2.3. Non-isothermal Healing of Semi-crystalline Polymers

The healing model for amorphous polymers cannot be used directly for semi-crystalline polymers, as was observed experimentally by Boiko et al. (2001). After performing isothermal bonding experiments in the vicinity of the glass transition temperature for amorphous and semi-crystalline PET, it was found that the strength values of bonded semi-crystalline specimens were one order of magnitude smaller than the strength of bonded amorphous specimens. This was explained not only by the immobility of the crystalline fraction, but also since a part of the amorphous polymer chains is firmly fixed by the surrounding crystalline regions, which severely limits the penetration depth of the polymer chains into the adjacent substrate (Boiko et al., 2001; Awaja and Zhang, 2015). As a result, the crystallinity of the polymer directly influences the concentration of mobile chain ends at the interface. For both PET and PEEK polymers, the interfacial bond strength increased substantially with decreasing crystallinity in the original substrates.

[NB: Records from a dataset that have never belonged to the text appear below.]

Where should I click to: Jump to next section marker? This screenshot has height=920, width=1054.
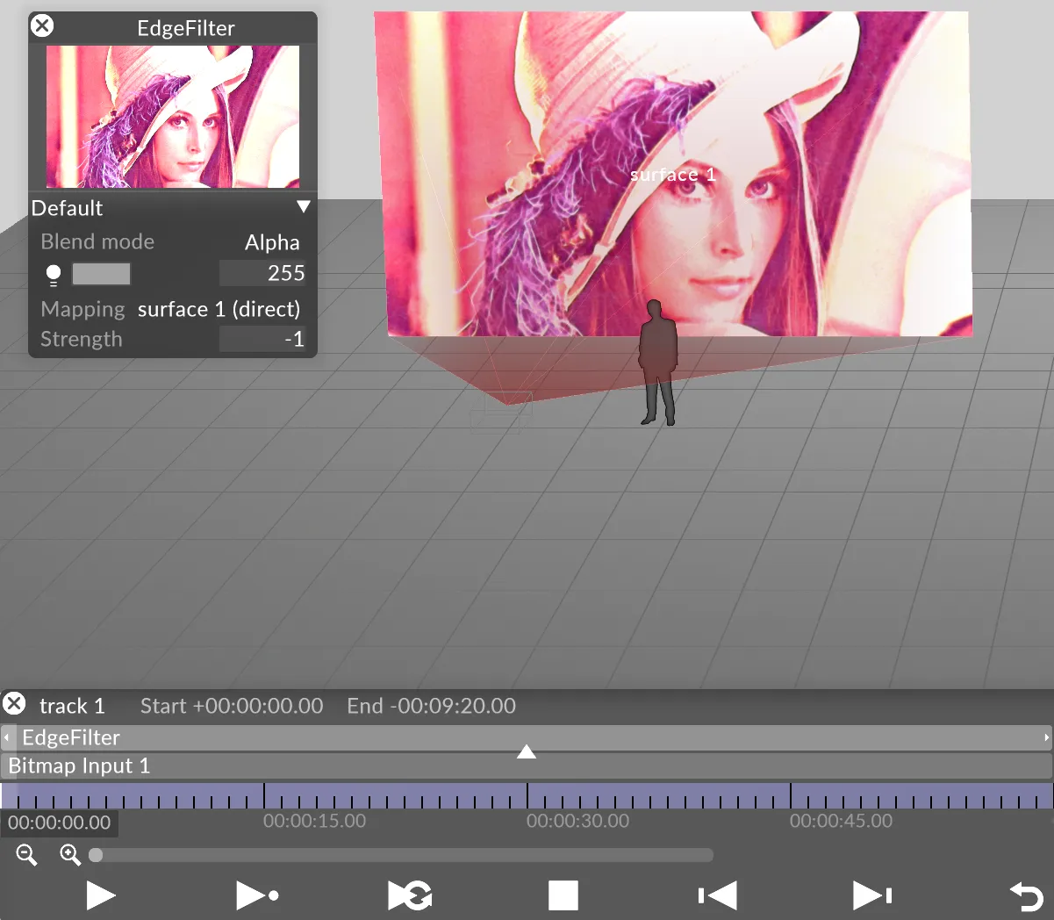point(871,895)
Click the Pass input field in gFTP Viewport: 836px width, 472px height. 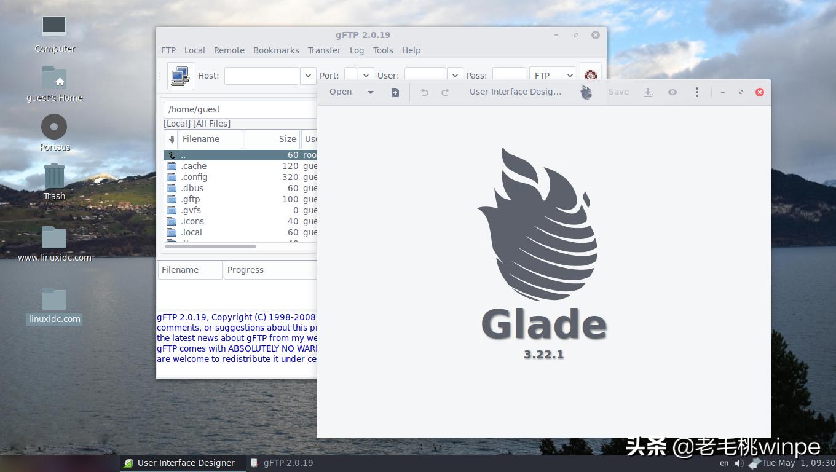pyautogui.click(x=508, y=75)
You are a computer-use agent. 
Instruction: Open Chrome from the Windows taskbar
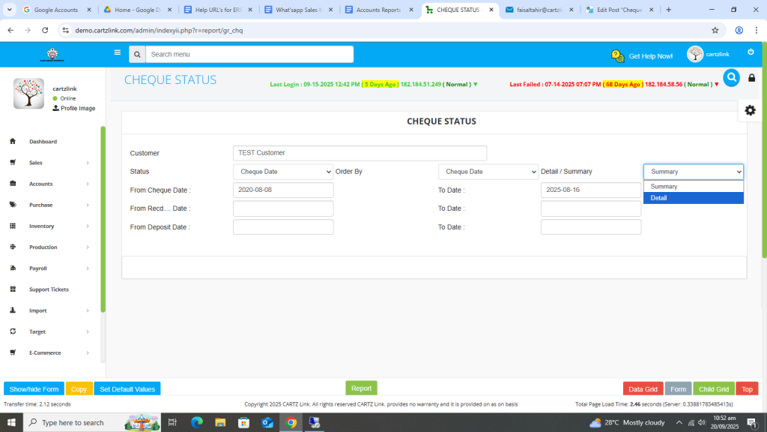coord(291,423)
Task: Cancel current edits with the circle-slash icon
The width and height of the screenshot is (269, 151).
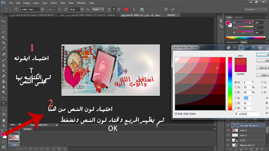Action: (x=166, y=9)
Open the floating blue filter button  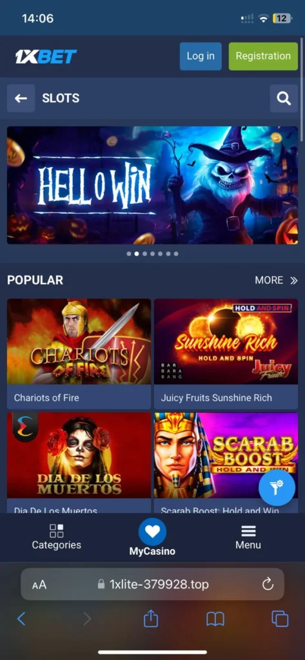tap(277, 487)
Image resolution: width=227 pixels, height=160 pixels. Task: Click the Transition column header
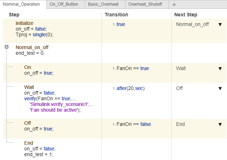[117, 15]
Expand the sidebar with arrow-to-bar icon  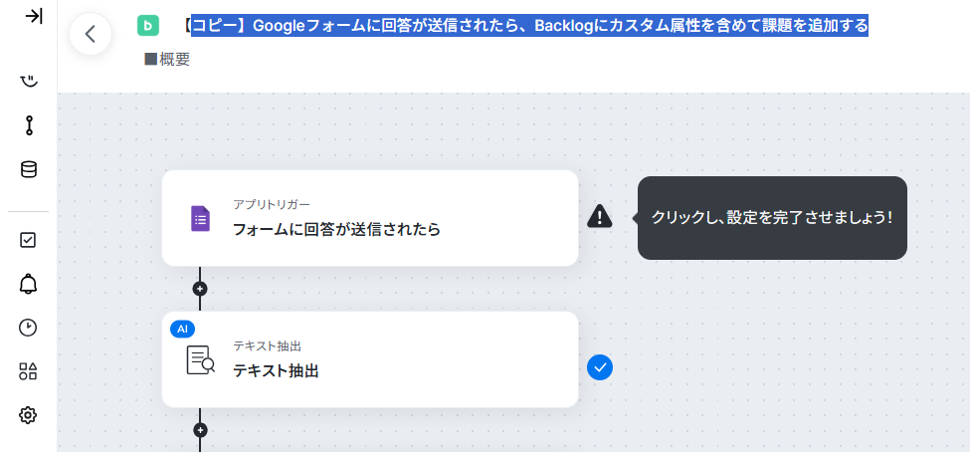34,16
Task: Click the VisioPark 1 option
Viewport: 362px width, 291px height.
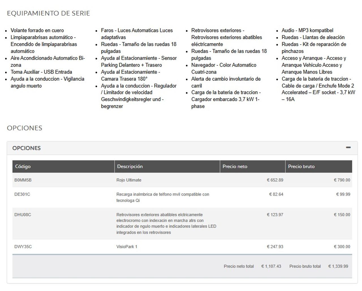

A similar poor interface performance for bonding below the melting temperature was observed by Lamèthe et al. (2005), who studied bonding of PEEK around the melting temperature. Only when the surfaces were melted well, a sudden increase in fracture toughness of the interface was observed. This sudden increase in fracture toughness upon melting was also observed by Smith et al. (2001), Zanetto et al. (2001), and Plummer et al. (2002), who studied bonding of PP and PA6 under isothermal and non-isothermal conditions. Their non-isothermal bonding trials were performed by heating one of the surfaces above the melting temperature, while the other surface remained below the melting temperature. The initial average temperature of the surfaces was considered as the interface temperature, neglecting the temperature dependency of, e.g., the specific heat. For interface temperatures below and above the melting temperature, the non-isothermally bonded specimens performed better than the isothermally bonded specimens at equal interface temperatures. Moreover, the bulk performance was achieved in a shorter time for the non-isothermal trials compared to the isothermal trials. Overmolding experiments using glass reinforced PA6 were performed (Lafranche et al., 2014), who concluded that the temperature of the laminate insert should exceed 150°C to establish sufficient bond strength. In this way, the matrix temperature would exceed $T_{g} + 10 0^{°} C$ from which interdiffusion can occur. Non-isothermal bonding experiments were also performed by Sauer et al. (2016), who examined bonding of PPA, PA66, and PPA-PA66 blends for a short bonding time of 5 s. The peak melting temperature and shape of the melting peak was varied by changing the composition of the PPA-PA66 blends. For a laminate that was initially below its peak melting temperature, it was observed that substantial, but not full melting is needed to establish a reasonable bond with a surface that has a higher temperature. Besides, it was concluded that the onset of melting facilitates the interpenetration of the polymer chains and is, thereby, the onset for bonding.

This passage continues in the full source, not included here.